[Items from a data source]
=-=-=-=-=
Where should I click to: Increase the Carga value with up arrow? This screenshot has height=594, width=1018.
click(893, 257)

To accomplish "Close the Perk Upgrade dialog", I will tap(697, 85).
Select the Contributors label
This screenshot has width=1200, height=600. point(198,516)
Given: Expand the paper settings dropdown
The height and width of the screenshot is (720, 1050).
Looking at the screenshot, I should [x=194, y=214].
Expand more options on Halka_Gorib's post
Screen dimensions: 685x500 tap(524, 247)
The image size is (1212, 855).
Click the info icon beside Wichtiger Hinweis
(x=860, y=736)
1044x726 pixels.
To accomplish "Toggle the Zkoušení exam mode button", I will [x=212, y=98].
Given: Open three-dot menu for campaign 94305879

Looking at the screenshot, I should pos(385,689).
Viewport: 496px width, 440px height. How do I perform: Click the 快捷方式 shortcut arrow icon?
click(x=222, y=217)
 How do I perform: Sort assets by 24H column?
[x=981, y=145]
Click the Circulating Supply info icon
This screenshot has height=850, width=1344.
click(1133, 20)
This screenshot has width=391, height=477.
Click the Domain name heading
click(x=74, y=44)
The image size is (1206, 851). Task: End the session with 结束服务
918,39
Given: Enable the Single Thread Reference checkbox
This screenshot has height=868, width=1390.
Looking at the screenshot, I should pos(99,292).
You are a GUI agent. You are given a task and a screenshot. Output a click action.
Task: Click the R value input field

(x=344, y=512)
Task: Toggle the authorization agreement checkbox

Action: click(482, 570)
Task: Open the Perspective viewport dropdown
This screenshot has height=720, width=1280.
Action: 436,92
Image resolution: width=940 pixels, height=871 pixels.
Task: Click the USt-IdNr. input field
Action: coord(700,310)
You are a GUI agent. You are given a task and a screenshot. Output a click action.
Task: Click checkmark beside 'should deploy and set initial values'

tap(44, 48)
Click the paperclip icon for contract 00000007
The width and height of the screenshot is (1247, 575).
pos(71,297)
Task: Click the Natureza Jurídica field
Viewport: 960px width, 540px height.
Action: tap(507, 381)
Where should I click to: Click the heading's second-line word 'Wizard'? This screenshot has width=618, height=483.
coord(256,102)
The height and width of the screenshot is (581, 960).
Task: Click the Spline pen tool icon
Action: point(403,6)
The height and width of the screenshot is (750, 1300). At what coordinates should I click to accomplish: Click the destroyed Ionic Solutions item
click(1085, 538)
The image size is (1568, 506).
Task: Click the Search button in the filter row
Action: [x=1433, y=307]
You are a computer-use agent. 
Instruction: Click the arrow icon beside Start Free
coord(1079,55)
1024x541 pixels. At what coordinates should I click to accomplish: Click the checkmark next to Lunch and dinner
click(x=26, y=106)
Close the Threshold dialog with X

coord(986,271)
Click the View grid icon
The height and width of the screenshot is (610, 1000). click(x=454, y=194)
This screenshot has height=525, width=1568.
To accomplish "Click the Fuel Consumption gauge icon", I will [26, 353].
=-=-=-=-=
* _PROBLEM TO WORK ON_
The required output is the stretch of entries above from the line containing "This screenshot has height=868, width=1390." through the line containing "Task: Open the Perspective viewport dropdown", reproduced exactly.

* _SOLVED EXERCISE_
This screenshot has height=868, width=1390.
Looking at the screenshot, I should pos(99,292).
You are a GUI agent. You are given a task and a screenshot. Output a click action.
Task: Click the R value input field

(x=344, y=512)
Task: Toggle the authorization agreement checkbox

Action: click(482, 570)
Task: Open the Perspective viewport dropdown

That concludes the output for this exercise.